** RECORDS PROVIDED **
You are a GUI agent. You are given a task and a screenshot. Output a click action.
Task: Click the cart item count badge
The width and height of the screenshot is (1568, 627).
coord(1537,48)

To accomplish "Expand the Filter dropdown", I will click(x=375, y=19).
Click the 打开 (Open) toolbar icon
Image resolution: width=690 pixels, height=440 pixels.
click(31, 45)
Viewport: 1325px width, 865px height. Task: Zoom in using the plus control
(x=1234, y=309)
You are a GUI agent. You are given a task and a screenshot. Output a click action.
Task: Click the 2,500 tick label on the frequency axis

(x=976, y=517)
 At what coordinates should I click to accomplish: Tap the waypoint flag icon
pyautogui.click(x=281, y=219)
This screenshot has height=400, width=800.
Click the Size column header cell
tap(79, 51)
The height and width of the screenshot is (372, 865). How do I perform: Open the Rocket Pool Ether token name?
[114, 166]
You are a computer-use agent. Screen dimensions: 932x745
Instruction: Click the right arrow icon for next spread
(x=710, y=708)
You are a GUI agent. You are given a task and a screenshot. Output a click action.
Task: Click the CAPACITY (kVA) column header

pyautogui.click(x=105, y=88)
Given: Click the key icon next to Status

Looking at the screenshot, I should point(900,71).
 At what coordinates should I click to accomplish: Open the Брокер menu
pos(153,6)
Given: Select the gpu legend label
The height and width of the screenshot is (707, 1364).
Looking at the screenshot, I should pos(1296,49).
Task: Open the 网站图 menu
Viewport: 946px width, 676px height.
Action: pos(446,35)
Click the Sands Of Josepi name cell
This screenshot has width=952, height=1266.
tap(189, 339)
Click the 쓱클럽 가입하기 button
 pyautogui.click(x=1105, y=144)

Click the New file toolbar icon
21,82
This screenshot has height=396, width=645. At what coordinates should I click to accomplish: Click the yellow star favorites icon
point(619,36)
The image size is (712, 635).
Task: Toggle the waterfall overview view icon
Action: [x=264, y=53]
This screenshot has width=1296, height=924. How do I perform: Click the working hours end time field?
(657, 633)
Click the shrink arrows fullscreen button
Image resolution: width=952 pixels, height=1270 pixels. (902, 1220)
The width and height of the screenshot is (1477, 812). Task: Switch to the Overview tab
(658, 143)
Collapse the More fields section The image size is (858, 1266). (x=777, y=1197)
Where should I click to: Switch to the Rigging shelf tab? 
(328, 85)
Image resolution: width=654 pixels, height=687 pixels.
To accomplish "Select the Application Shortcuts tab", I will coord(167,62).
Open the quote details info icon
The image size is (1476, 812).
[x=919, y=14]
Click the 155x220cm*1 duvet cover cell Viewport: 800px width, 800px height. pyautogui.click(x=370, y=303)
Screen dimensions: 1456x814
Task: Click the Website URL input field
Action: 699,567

** PROBLEM REQUIREMENTS **
Your answer must be the full listing, copied exactly.

** RESULT OF THIS TASK **
You are a GUI agent. You are given a task and a screenshot. Output a click action.
Task: Click the cart item count badge
The width and height of the screenshot is (1568, 627).
coord(1537,48)

To accomplish "Expand the Filter dropdown", I will click(x=375, y=19).
Click the 打开 (Open) toolbar icon
Image resolution: width=690 pixels, height=440 pixels.
click(31, 45)
Viewport: 1325px width, 865px height. Task: Zoom in using the plus control
(x=1234, y=309)
You are a GUI agent. You are given a task and a screenshot. Output a click action.
Task: Click the 2,500 tick label on the frequency axis

(x=976, y=517)
 At what coordinates should I click to accomplish: Tap the waypoint flag icon
pyautogui.click(x=281, y=219)
This screenshot has height=400, width=800.
Click the Size column header cell
tap(79, 51)
The height and width of the screenshot is (372, 865). How do I perform: Open the Rocket Pool Ether token name?
[114, 166]
You are a computer-use agent. Screen dimensions: 932x745
Instruction: Click the right arrow icon for next spread
(x=710, y=708)
You are a GUI agent. You are given a task and a screenshot. Output a click action.
Task: Click the CAPACITY (kVA) column header

pyautogui.click(x=105, y=88)
Given: Click the key icon next to Status

Looking at the screenshot, I should point(900,71).
 At what coordinates should I click to accomplish: Open the Брокер menu
pos(153,6)
Given: Select the gpu legend label
The height and width of the screenshot is (707, 1364).
Looking at the screenshot, I should pos(1296,49).
Task: Open the 网站图 menu
Viewport: 946px width, 676px height.
Action: pos(446,35)
Click the Sands Of Josepi name cell
This screenshot has width=952, height=1266.
tap(189, 339)
Click the 쓱클럽 가입하기 button
 pyautogui.click(x=1105, y=144)

Click the New file toolbar icon
21,82
This screenshot has height=396, width=645. At what coordinates should I click to accomplish: Click the yellow star favorites icon
point(619,36)
The image size is (712, 635).
Task: Toggle the waterfall overview view icon
Action: [x=264, y=53]
This screenshot has width=1296, height=924. How do I perform: Click the working hours end time field?
(657, 633)
Click the shrink arrows fullscreen button
Image resolution: width=952 pixels, height=1270 pixels. (902, 1220)
The width and height of the screenshot is (1477, 812). Task: Switch to the Overview tab
(658, 143)
Collapse the More fields section The image size is (858, 1266). (x=777, y=1197)
Where should I click to: Switch to the Rigging shelf tab? 
(328, 85)
Image resolution: width=654 pixels, height=687 pixels.
To accomplish "Select the Application Shortcuts tab", I will coord(167,62).
Open the quote details info icon
The image size is (1476, 812).
[x=919, y=14]
Click the 155x220cm*1 duvet cover cell Viewport: 800px width, 800px height. pyautogui.click(x=370, y=303)
Screen dimensions: 1456x814
Task: Click the Website URL input field
Action: 699,567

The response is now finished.